In 2002, Zachary made his television debut in the made-for-television movie “Big Shot: Confessions of a Campus Bookie,” alongside David Krumholtz, Jennifer Morrison, and Nicholas Turturro. That same year, he landed the role of the quick-witted, scheming Kipp Steadman, Sara Rue's enemy at work, in the ABC sitcom "Less Than Perfect," where he stayed until 2006.
During his "Less Than Perfect" stint, Zachary also portrayed Grant Asher in the TV movie adaptation of Melissa Senate's novel, "See Jane Date" (2003), and guest starred in an episode of the HBO sitcom starring Larry David, "Curb Your Enthusiasm." He also appeared in two episodes of Lifetime’s "The Division” and played Ian in the short-lived comedy series "Three" (2005). He then appeared in the pilot of the American version of the British sitcom chronicling the week leading up to a couple's wedding, "Worst Week of My Life," which was not picked up by the networks.
On the big screen, Zachary made his film debut in writer/director Mark Douglas Miller's 20-minute short comedy "Reel Guerrillas" (2005). In the following year, he scored his first major motion picture role in John Whitesell's comedy movie "Big Momma's House 2" (2006; starring Martin Lawrence).
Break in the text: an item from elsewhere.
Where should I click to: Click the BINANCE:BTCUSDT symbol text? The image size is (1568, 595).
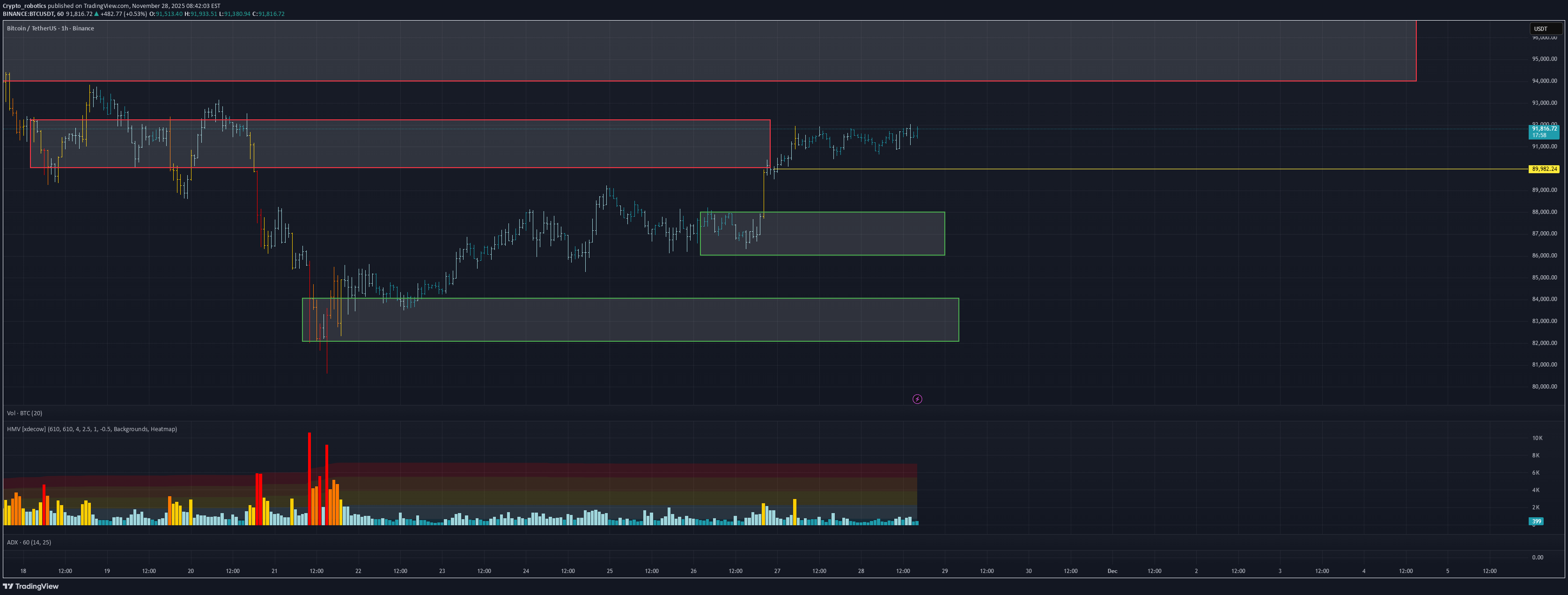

“I went from everyday scraping-it-out to Chuck on a show called 'Chuck.' Getting this show was like Chuck getting government secrets implanted in his brain. You just kind of fear it and embrace it.” Zachary Levi
After the demise of "Less Than Perfect," Zachary received a starring role in "Chuck," an NBC action-comedy television program created by Josh Schwartz and newcomer Chris Fedak and produced by McG. In the show, he portrayed the title character of a twenty-something computer geek by day and government secret agent by night, for which he was nominated for a Satellite Award for Best Actor in a Series, Comedy or Musical.
"I’ve been doing pilot season for the last nine years. Every year I wasn’t on a show, I got a pilot. They don’t always pan out. The first couple of years, I did pilots for NBC, oddly enough. Then I did the pilot for ‘Less Than Perfect’ the third year and we got picked up and ran for four years. Then I did a few pilots after that that didn’t go anywhere. Then, ‘Chuck,’ it’s really only the second pilot I’ve ever done that’s gotten picked up - which is crazy. It’s a great one to get picked up. It’s the greatest job I’ve ever had." Zachary Levi
Premiering on September 24, 2007, on NBC, "Chuck" received a full season pickup in November 2007 despite the fact that the writers' strike was still in play. The show was eventually picked up for a second season in 2008/2009.
Zachary also starred as the head of an automobile parts factory in the romantic comedy TV movie "Imperfect Union" (2007; co-starred with Ashley Williams) and continued acting in films in Adam Green and Joel Moore's well-received thriller "Spiral" (2007; he also served as an executive producer) and as a telecommuter boss who has a dysfunctional friendship with his reclusive telemarketer employee (played by Joel Moore) in Robert Kirbyson's short comedy "Ctrl Z" (2007).
Zachary has completed his upcoming film with writer/director Jaffar Mahmood, a romantic comedy called "Shades of Ray" in which he starred as an American who comes home one night to find his Pakistani father on his doorstep. He has also wrapped up Mark Steilen's road trip comedy movie titled "Wieners," in which he shares the screen with Jenny McCarthy.